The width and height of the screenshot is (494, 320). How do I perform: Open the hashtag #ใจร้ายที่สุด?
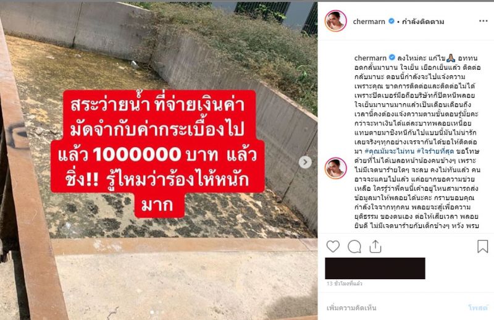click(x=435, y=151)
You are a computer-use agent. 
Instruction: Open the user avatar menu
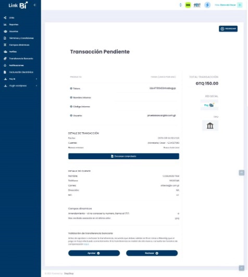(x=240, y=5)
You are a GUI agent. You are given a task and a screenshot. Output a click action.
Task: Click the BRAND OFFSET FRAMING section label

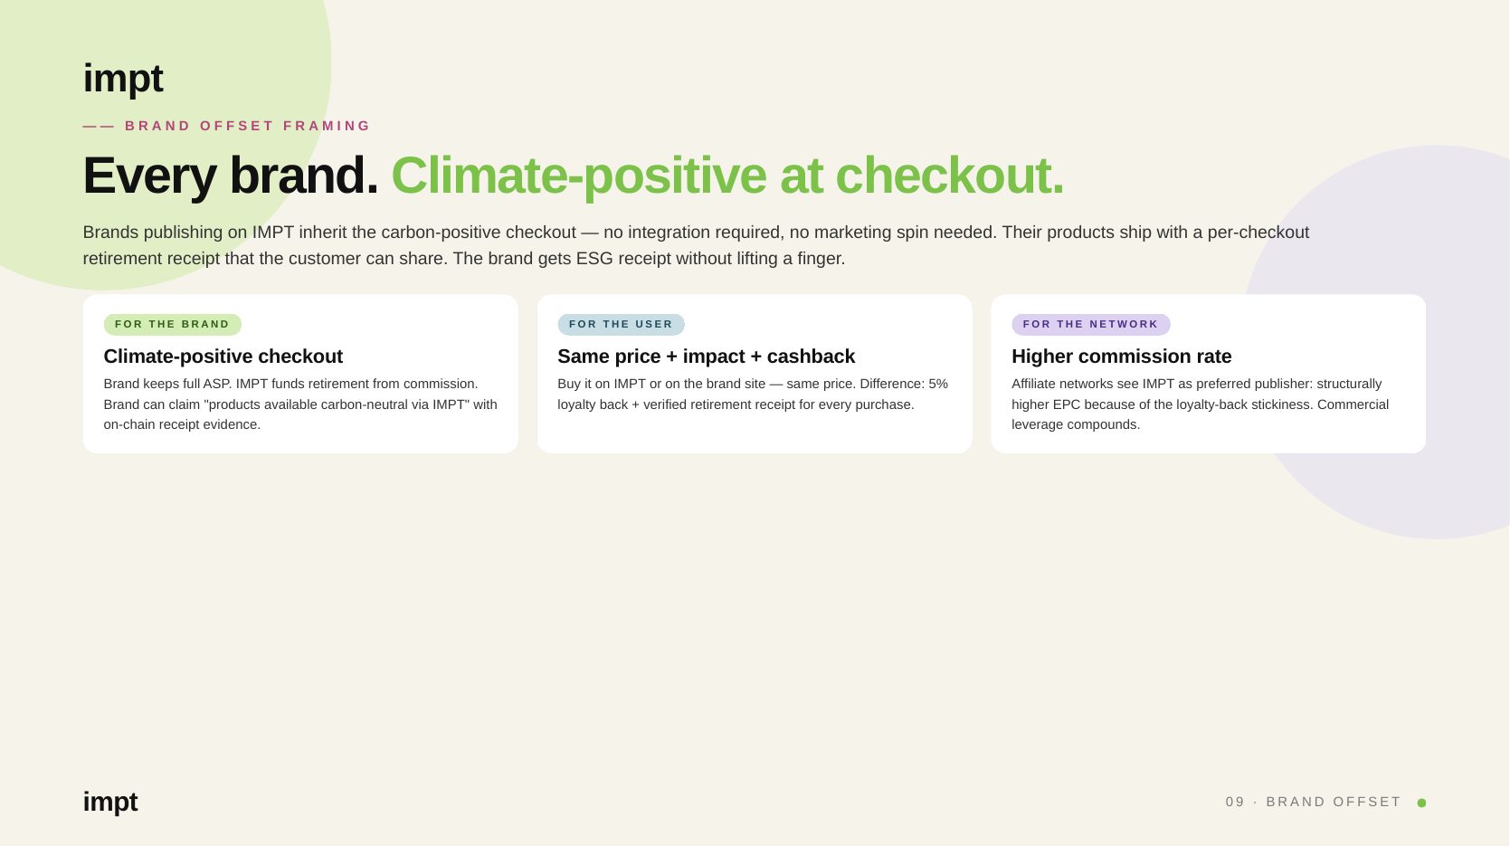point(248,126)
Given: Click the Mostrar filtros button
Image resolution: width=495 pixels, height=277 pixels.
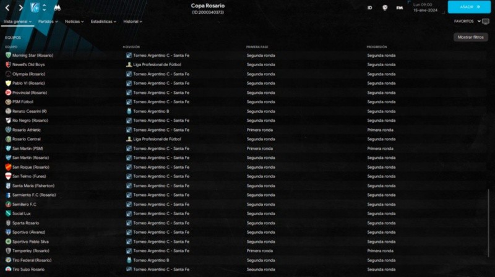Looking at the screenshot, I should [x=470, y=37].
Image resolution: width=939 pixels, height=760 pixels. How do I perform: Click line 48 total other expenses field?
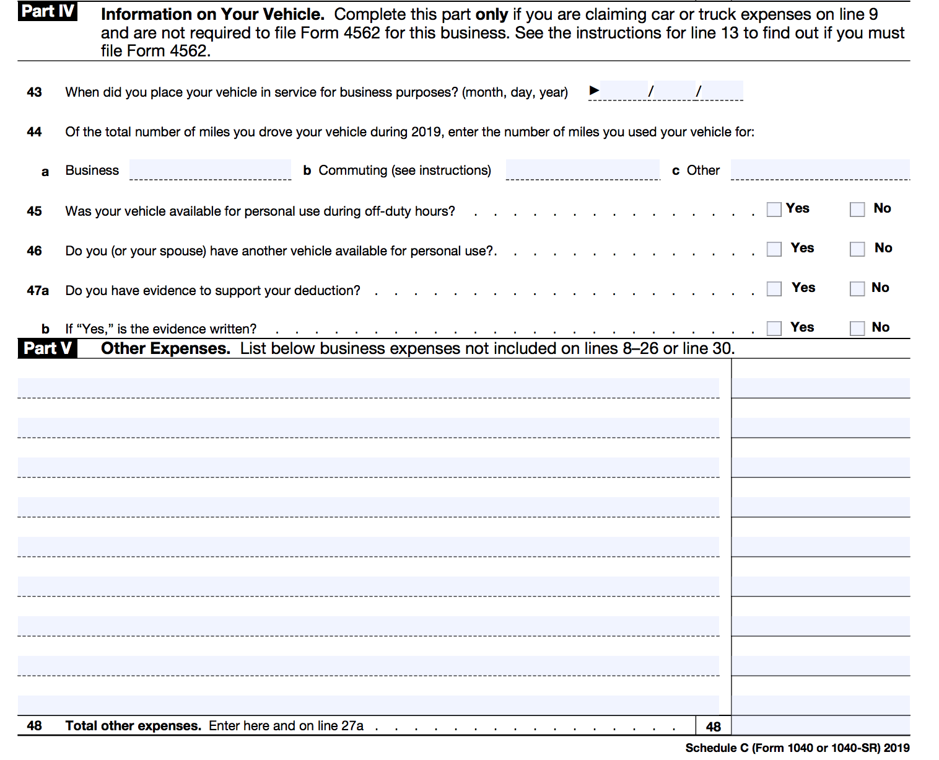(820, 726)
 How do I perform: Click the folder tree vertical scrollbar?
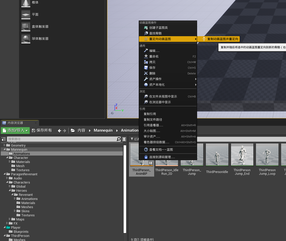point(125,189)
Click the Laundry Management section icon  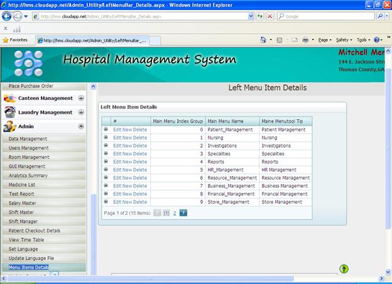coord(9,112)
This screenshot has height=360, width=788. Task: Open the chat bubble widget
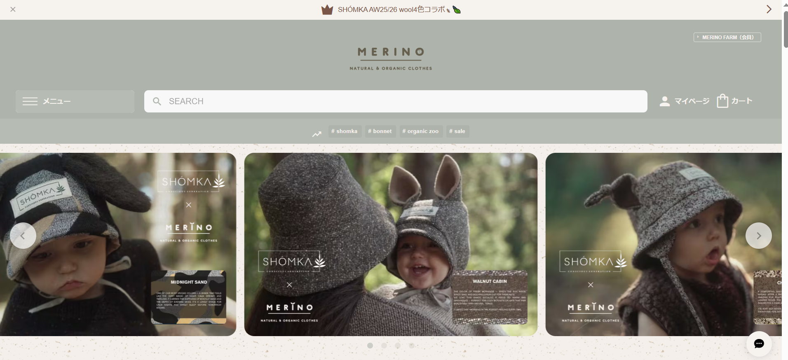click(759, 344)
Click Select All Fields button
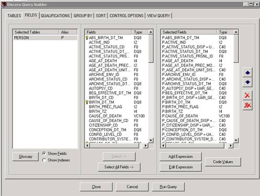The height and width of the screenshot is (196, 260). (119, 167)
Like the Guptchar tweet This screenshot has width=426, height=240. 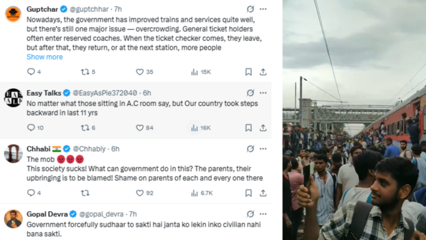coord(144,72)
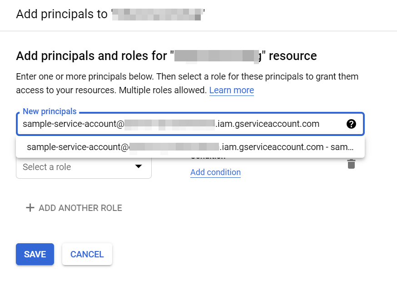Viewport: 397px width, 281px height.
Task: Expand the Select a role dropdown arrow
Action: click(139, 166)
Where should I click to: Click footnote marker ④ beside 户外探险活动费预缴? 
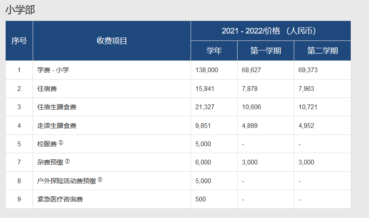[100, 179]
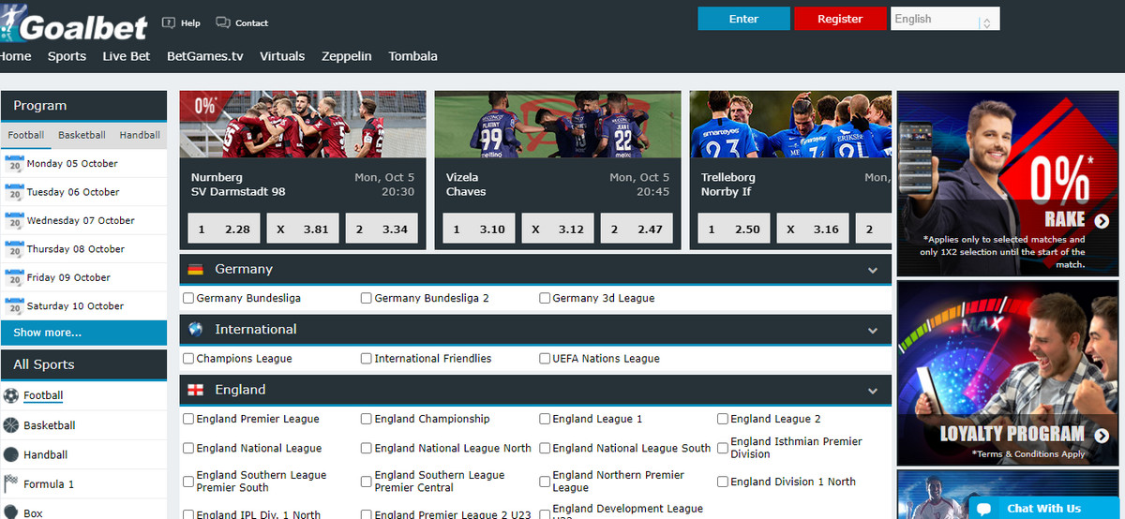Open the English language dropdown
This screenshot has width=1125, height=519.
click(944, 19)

§ §

WORK ORDER>
Every line of the entries above that holds "agent" should be copied out.

EXERCISE RESULT>
You are a computer-use agent. 
You are a GUI agent. You are given a task and a screenshot. Output a click action.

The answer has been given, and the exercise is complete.